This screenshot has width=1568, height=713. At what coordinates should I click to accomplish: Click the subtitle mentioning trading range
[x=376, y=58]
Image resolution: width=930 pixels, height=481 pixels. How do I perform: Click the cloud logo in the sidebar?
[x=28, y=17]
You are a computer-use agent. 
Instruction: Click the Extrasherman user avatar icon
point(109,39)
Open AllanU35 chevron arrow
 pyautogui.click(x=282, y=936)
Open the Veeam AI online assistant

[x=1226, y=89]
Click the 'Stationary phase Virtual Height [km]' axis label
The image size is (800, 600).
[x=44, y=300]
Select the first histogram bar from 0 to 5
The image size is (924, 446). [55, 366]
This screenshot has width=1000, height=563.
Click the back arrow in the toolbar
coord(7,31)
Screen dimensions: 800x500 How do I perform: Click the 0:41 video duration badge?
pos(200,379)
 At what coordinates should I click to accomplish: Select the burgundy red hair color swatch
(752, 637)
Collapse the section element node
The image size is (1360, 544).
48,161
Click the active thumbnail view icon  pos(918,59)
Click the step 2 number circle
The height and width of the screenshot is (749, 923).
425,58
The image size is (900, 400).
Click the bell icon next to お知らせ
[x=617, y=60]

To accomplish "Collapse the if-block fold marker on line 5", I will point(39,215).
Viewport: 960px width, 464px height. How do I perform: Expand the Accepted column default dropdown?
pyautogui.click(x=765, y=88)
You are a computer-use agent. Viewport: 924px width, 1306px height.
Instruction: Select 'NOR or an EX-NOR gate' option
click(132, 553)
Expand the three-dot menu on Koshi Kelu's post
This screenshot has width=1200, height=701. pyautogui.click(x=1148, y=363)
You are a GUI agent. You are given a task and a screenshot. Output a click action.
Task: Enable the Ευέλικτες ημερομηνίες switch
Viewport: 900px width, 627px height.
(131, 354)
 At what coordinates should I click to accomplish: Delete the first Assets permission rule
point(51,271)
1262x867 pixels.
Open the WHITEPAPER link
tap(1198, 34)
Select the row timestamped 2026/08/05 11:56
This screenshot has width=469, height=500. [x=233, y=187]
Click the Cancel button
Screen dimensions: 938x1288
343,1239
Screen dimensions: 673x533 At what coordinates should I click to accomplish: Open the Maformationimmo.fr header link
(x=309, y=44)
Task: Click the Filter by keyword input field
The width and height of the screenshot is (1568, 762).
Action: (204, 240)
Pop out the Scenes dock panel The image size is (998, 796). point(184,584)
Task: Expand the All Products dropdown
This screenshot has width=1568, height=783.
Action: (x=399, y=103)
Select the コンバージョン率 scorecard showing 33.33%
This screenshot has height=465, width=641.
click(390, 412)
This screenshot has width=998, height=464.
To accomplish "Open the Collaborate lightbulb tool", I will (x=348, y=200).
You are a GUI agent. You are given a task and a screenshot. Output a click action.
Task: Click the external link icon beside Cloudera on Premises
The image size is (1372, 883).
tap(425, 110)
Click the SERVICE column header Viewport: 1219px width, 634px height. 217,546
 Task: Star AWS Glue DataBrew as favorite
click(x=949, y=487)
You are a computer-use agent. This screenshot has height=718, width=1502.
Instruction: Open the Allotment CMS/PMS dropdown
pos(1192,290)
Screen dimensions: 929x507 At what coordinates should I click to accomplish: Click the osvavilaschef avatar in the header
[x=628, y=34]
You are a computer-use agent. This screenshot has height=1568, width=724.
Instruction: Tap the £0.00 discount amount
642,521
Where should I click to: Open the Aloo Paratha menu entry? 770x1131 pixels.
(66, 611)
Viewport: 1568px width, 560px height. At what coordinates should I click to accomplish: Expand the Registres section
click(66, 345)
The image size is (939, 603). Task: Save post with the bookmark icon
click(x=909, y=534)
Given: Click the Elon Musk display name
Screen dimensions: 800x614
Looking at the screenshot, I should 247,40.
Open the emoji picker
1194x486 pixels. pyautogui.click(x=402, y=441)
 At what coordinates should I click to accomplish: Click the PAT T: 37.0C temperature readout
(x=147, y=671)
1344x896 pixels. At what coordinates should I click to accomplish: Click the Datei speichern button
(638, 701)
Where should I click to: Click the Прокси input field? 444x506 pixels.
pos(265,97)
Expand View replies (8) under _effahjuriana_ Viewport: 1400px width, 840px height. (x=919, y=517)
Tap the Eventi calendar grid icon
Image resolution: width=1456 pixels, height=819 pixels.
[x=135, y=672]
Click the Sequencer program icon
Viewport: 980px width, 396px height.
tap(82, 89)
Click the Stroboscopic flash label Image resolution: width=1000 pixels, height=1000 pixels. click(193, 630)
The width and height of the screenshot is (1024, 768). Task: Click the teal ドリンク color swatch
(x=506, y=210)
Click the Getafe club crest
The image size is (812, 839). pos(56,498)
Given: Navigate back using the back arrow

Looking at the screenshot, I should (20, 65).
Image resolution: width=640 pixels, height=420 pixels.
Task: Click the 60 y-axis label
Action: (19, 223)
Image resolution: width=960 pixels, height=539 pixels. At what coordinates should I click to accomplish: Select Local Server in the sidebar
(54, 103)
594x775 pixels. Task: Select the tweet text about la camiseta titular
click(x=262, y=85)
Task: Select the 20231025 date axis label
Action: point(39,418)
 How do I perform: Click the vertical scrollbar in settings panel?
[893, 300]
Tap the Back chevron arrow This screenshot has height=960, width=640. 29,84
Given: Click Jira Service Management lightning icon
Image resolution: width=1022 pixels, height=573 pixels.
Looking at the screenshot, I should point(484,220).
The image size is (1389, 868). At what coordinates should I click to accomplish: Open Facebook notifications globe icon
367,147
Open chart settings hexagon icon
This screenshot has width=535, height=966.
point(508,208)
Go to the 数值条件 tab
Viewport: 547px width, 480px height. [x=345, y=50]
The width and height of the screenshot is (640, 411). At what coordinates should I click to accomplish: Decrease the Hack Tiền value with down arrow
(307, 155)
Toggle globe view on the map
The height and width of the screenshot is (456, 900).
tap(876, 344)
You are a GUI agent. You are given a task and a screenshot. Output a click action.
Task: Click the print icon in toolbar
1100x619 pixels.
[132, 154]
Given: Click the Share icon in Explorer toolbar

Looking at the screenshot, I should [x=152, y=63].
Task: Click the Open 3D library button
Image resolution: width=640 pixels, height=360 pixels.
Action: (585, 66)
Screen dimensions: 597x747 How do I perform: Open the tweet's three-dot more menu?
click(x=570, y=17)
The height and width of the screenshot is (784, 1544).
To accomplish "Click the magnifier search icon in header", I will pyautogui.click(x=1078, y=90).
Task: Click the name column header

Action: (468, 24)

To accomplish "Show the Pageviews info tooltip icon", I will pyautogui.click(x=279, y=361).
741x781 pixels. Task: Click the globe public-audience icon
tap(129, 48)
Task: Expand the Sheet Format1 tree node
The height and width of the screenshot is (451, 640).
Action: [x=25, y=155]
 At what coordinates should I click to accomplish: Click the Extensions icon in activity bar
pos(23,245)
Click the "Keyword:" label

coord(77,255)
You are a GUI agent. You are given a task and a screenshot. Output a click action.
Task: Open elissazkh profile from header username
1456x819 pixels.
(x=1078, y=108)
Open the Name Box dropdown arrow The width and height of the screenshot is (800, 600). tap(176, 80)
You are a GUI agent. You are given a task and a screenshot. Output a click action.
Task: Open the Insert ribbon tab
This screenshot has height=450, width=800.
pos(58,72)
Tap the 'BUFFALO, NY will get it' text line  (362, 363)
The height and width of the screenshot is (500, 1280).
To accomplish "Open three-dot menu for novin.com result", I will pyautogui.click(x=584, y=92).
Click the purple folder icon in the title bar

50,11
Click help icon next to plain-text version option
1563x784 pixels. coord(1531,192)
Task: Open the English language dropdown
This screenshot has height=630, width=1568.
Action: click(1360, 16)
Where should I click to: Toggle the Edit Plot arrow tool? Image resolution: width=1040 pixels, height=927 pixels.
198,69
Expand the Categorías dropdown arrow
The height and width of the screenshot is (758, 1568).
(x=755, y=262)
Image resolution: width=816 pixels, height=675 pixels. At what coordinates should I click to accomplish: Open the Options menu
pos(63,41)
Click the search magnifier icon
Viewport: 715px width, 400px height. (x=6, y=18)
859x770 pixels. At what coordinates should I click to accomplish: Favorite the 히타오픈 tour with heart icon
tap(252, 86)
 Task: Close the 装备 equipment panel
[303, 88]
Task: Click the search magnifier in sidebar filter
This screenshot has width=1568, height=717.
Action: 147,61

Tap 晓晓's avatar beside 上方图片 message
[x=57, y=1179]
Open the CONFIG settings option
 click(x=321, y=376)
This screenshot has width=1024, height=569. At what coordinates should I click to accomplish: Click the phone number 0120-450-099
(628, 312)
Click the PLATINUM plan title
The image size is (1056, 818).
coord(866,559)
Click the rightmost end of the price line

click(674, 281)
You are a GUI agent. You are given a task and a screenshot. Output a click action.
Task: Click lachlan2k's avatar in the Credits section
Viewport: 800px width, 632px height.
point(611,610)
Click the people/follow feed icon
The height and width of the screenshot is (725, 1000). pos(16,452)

——

▶ _Instructions to follow_:
Search the material above for the word "computer", then copy each line that holds it.

▶ _Task output_:
You are a computer-use agent. 
You are a computer-use agent. Viewport: 924px width, 1306px height.
You are a computer-use agent. This screenshot has height=718, width=1502.
You are a computer-use agent. This screenshot has height=1568, width=724.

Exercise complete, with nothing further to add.